A client commissioned David Boardman Fletcher to make a copy of Robert Jupe's patented 1835 table design in 1997, thus beginning a 20+ year period of innovation and subsequent design refinement as materials and construction processes expansively pushed each revision towards perfection.
The Capstan Table is a delight felt across the gamut of one's whole sensorium with D.B. Fletcher's addition of mechanical stowing/deploying of expansion leaves. The rotating design and audible mechanical action are slick to the point of absurdity, but the addition of an electric motor cranks the opalescence dial to 11.

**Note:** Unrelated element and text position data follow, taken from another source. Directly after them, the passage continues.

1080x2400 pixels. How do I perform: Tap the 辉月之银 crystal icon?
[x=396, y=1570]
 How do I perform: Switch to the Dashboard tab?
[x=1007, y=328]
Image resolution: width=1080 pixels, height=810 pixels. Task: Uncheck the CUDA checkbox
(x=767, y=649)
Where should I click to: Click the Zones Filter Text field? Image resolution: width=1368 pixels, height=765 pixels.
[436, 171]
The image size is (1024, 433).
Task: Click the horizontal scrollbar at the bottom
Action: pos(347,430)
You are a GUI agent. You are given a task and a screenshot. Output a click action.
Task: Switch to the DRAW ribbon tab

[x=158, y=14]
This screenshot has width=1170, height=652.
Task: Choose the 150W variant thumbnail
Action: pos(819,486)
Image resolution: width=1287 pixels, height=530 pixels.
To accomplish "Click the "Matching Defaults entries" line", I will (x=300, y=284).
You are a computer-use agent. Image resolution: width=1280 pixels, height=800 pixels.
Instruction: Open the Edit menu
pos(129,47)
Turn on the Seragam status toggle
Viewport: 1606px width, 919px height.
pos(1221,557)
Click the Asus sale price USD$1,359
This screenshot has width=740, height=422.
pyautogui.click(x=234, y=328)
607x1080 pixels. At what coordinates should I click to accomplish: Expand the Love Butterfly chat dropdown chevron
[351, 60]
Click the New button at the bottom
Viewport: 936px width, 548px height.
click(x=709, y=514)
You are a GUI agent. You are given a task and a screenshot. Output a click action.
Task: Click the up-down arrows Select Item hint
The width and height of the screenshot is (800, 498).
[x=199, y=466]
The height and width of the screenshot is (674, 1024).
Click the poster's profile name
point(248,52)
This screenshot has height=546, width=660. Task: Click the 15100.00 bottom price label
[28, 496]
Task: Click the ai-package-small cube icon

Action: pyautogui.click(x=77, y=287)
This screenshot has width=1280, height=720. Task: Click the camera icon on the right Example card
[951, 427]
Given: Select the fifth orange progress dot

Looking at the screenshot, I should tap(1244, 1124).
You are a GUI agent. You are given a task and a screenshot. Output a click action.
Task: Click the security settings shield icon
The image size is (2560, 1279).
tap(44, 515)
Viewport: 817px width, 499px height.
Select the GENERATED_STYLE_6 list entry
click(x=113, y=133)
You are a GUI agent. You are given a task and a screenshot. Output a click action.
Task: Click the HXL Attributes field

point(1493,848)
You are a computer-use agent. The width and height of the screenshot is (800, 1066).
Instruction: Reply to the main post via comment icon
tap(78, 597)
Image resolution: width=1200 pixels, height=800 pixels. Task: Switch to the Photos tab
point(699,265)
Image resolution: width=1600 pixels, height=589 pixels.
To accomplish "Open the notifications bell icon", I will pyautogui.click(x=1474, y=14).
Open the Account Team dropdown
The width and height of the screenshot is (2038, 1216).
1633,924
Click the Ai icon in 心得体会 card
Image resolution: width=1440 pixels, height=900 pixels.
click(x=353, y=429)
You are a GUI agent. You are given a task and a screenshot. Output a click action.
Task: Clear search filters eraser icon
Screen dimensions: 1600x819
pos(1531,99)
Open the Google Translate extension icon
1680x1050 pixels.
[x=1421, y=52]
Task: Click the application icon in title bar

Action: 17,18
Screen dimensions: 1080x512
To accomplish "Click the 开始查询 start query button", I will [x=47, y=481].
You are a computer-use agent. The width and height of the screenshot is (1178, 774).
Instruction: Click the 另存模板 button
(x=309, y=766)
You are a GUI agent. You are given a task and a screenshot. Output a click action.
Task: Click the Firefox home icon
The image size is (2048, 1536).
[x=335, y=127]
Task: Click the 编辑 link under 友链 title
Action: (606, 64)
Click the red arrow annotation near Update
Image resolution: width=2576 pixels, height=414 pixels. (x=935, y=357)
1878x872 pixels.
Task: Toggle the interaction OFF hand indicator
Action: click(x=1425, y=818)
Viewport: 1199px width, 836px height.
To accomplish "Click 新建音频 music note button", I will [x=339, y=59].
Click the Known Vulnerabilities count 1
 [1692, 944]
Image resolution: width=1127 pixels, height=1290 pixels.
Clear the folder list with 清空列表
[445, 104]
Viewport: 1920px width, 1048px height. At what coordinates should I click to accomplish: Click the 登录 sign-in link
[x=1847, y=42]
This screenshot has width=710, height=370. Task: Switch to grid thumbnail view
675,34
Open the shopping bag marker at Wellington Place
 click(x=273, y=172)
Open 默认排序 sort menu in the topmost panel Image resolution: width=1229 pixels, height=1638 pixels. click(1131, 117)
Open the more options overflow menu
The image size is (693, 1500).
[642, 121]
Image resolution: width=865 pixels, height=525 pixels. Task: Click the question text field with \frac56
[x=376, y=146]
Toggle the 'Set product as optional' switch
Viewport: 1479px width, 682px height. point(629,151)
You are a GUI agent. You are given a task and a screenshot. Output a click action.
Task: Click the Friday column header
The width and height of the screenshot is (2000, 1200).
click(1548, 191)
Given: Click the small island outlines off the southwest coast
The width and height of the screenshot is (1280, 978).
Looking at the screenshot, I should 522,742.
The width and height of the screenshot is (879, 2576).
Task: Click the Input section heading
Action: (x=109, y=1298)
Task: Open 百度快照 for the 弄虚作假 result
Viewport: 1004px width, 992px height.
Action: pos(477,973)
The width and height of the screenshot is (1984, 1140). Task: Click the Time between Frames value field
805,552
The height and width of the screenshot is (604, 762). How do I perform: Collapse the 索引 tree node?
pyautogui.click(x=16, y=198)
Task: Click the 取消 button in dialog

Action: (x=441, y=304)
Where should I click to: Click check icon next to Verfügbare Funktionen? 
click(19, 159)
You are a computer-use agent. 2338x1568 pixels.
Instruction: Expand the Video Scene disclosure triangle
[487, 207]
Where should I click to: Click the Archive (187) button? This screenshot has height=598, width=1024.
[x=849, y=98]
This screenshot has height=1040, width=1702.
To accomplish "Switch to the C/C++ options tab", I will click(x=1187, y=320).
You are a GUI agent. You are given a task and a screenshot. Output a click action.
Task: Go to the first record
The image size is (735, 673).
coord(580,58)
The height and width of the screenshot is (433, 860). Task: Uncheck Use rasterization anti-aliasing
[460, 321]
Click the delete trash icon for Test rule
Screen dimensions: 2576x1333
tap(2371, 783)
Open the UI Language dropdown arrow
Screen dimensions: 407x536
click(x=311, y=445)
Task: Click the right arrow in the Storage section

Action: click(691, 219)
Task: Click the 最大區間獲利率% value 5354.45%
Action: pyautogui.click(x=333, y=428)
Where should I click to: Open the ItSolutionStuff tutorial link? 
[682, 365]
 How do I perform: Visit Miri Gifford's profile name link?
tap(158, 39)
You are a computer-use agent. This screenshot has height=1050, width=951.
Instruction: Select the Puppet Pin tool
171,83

D.B. Fletcher elaborates on the driving ethos embodied in each Capstan Table with this quote:
"Every part of this table is special. Every part is bespoke, and for these reasons it is an expensive piece of furniture. Something quite rare in this world. There is no mass production here, it is a hand built and beautifully made piece; and one that I hope every owner will be proud" — D.B. Fletcher
Fletcher states that there are roughly 962 components held together with 3756 fastenings that form each table, and seeing the mechanical gubbins that animate the movement within the Capstan Table feels akin to the first time I saw the cutaway of Tranzor Z during the closing sequence back in the '80s.
D.B. Fletcher's legacy has been carried by son Nathan and daughter Emily since being entrusted with the company in 2014.